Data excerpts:
┄┄┄┄┄┄┄┄┄┄
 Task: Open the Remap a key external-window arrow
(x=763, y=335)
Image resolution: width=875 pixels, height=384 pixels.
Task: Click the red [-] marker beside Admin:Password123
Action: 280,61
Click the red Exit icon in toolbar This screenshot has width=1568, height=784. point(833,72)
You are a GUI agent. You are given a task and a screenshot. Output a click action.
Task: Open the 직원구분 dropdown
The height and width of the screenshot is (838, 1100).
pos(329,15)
┄┄┄┄┄┄┄┄┄┄
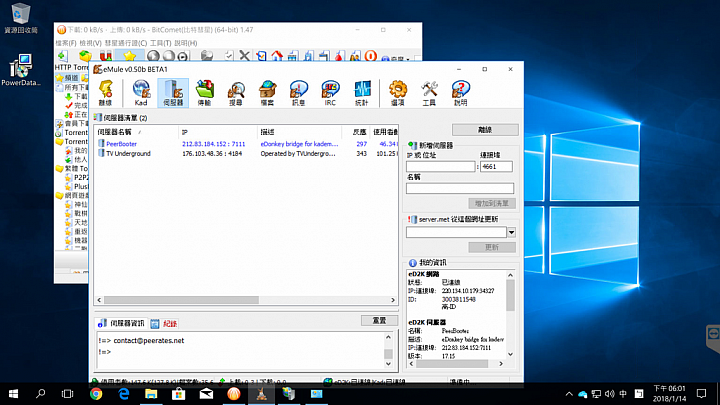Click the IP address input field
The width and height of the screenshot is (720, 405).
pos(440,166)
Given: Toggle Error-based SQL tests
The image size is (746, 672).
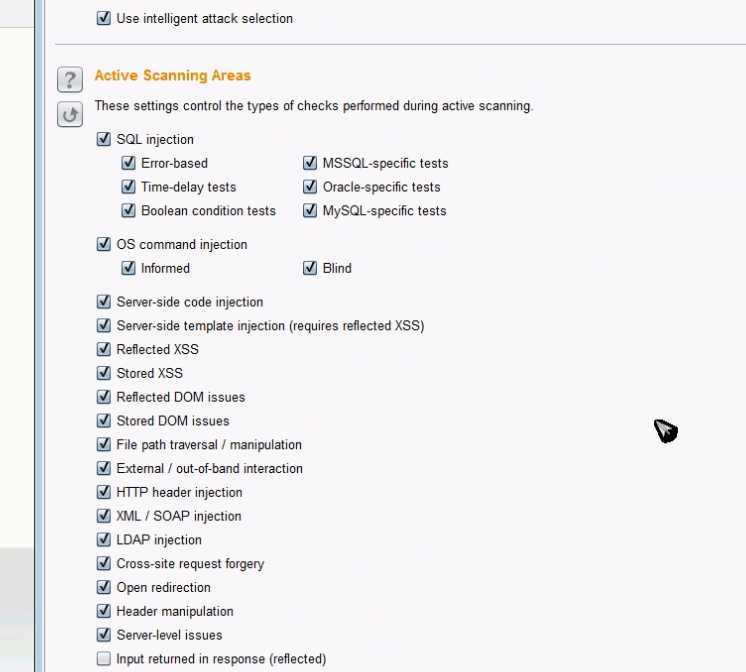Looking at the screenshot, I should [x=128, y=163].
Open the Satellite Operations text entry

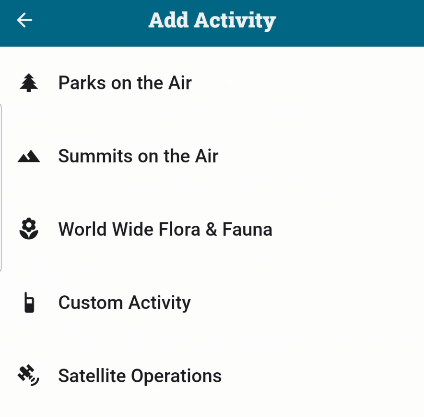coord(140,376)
┄┄┄┄┄┄┄┄┄┄
- **ABOUT THIS EXERCISE**
Starting with the line with "Task: Open the Remap" above and going on through the line with "Click the red Exit", transcribe every line exactly, both ends included, and add nothing.

- **ANSWER**
 Task: Open the Remap a key external-window arrow
(x=763, y=335)
Image resolution: width=875 pixels, height=384 pixels.
Task: Click the red [-] marker beside Admin:Password123
Action: 280,61
Click the red Exit icon in toolbar This screenshot has width=1568, height=784. point(833,72)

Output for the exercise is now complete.